DJ Fisher was undeniably a talented football player, but listening to his coaches tell it, he’s a whole lot more than that. He’s a high character person.

 

“He’s a good student, he’s got a ton of friends on the team,” Beck said. “His dad was the president of our parents’ club. I’m sure his house is the main destination for all the kids on the team.

 

“I will say – if there was a kid that had an issue and they needed to come to somebody so that kid would talk to me, I would say DJ Fisher is the guy they would go to, and he would be the go-between him and me.”

 

“He’s from a great family,” Franek said. “His parents are first class people, and you could see that’s how they raised DJ.

 

“DJ’s dad is like the mayor. Everyone knows him because he’s just good people, and the same thing with DJ. My daughter is a sophomore, and she gets a ride home, and it’s always – you live in DJ’s neighborhood. It’s not Westport Farm, it’s DJ’s neighborhood.”

 

Fisher plans to enroll at Temple University where his mother is employed.  He will attend the Fox School of Business.

 

“With the injuries that happened in football, I felt comfortable walking away from it,” he said, acknowledging he can’t leave it completely. “I work at XL Sports World in Hatfield, a sports facility with two turfs, and I coach flag football, so I’m teaching kids how to play football, and I like that. I’m still around the game, I’m just not playing it.”

 

Fisher’s sister plays flag football for the Athena Warriors, and he also helped coach and sometimes refs.

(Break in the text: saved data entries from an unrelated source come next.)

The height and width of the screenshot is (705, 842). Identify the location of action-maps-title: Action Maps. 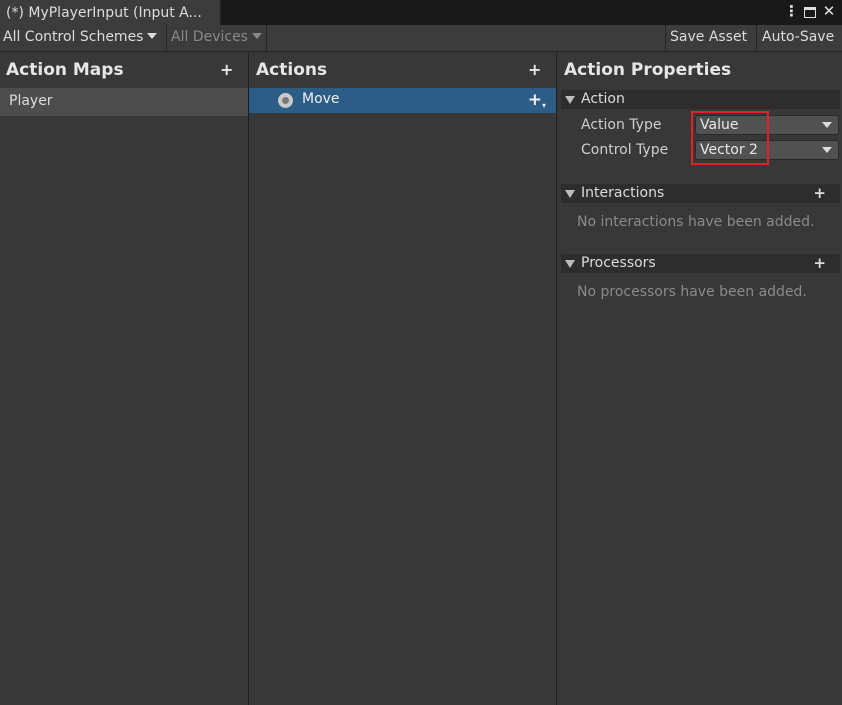
(65, 70).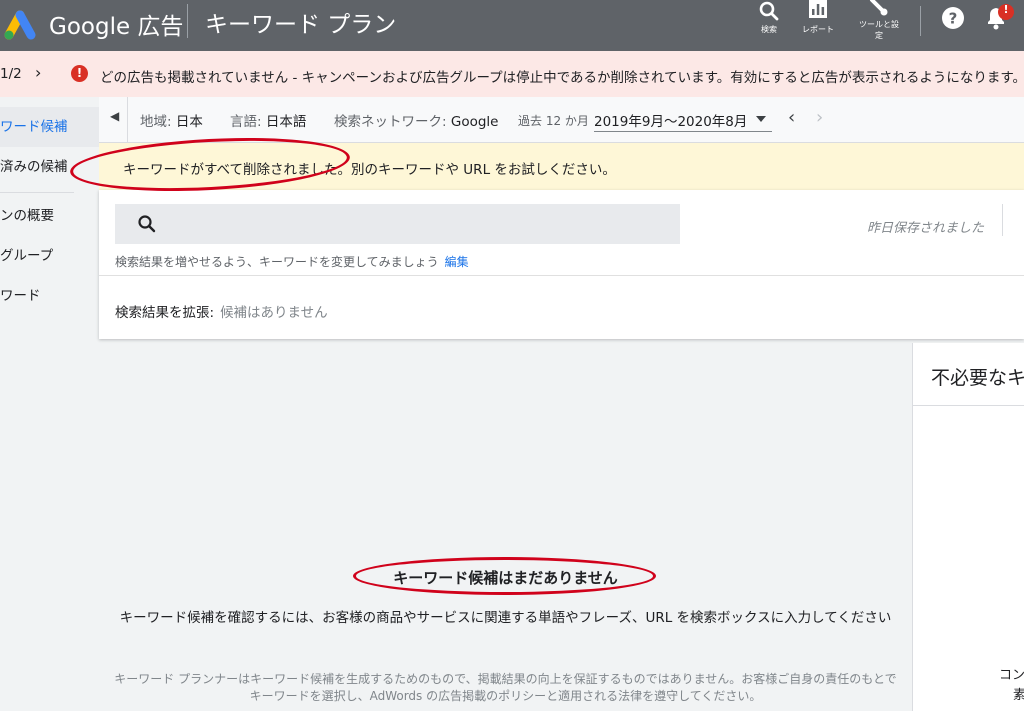  What do you see at coordinates (562, 276) in the screenshot?
I see `card-divider` at bounding box center [562, 276].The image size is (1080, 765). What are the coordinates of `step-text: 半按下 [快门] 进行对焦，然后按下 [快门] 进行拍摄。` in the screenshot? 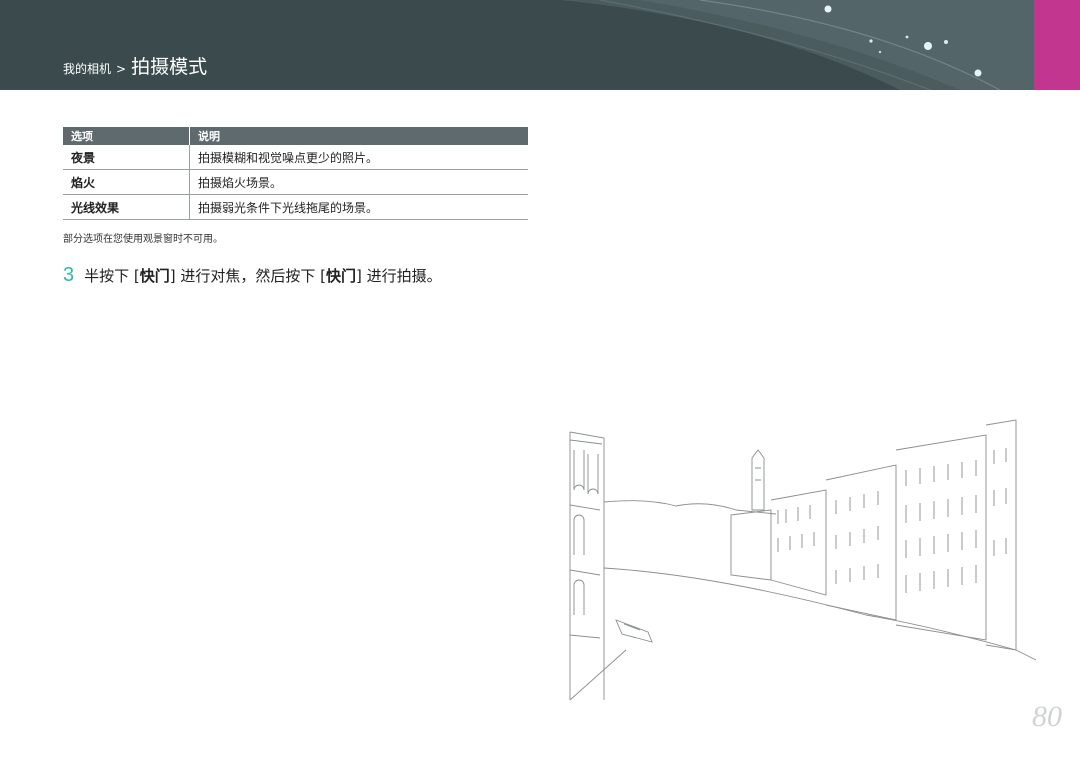 It's located at (263, 276).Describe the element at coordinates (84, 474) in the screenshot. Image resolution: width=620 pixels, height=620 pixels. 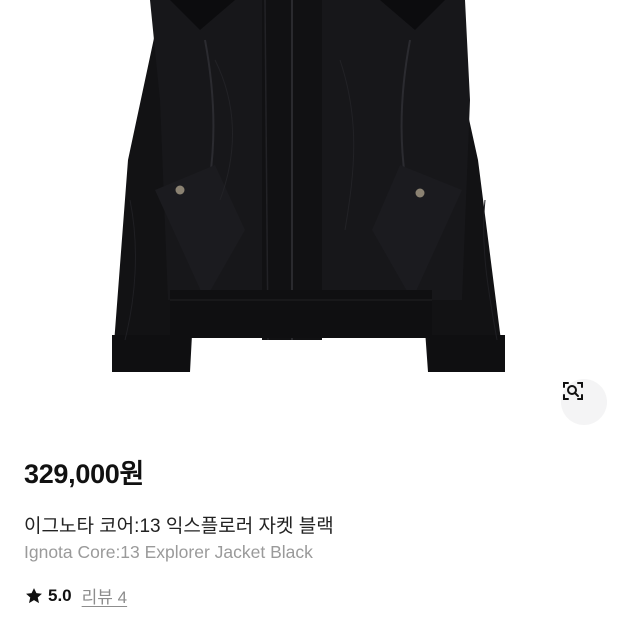
I see `product-price: 329,000원` at that location.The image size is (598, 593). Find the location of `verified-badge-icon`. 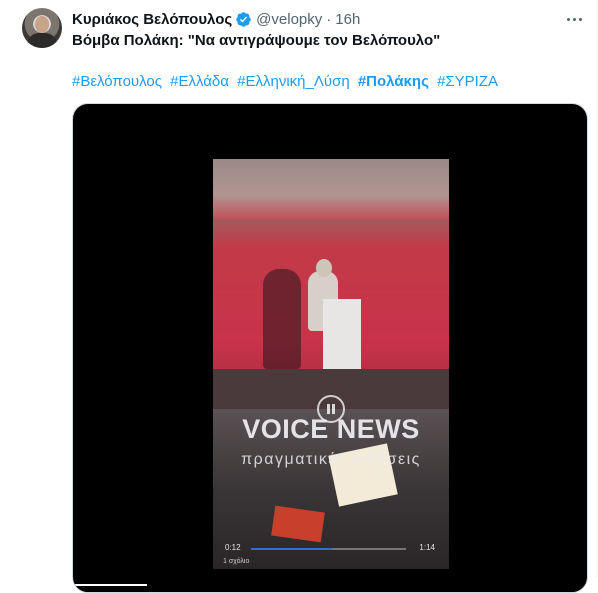

verified-badge-icon is located at coordinates (244, 20).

As for coaching in his future, Fisher isn’t quite sure.

 

“I feel I do have the patience to coach,” he said. “My coaches really helped me throughout high school, and I feel they were a huge part of me coming back to play for my senior year.”

 

Also serving as a mentor to Fisher was teammate Nate Brown.

 

“He helped me so much through high school,” Fisher said. “I learned a lot from him because in practice I’m watching him, just trying to soak it in because he would be telling me what was key.”

 

“Nate Brown was the smartest kid we’ve ever had,” Franek said. “He could have been on the coaching staff and just not missed a beat.

 

“I know DJ having Nate Brown as a mentor really helped DJ as a player and as a person because of the cerebral aspect of it. He saw how Nate went about it and then carried it over, and I would hope the next generation of kids would see it through DJ and follow all the way through.”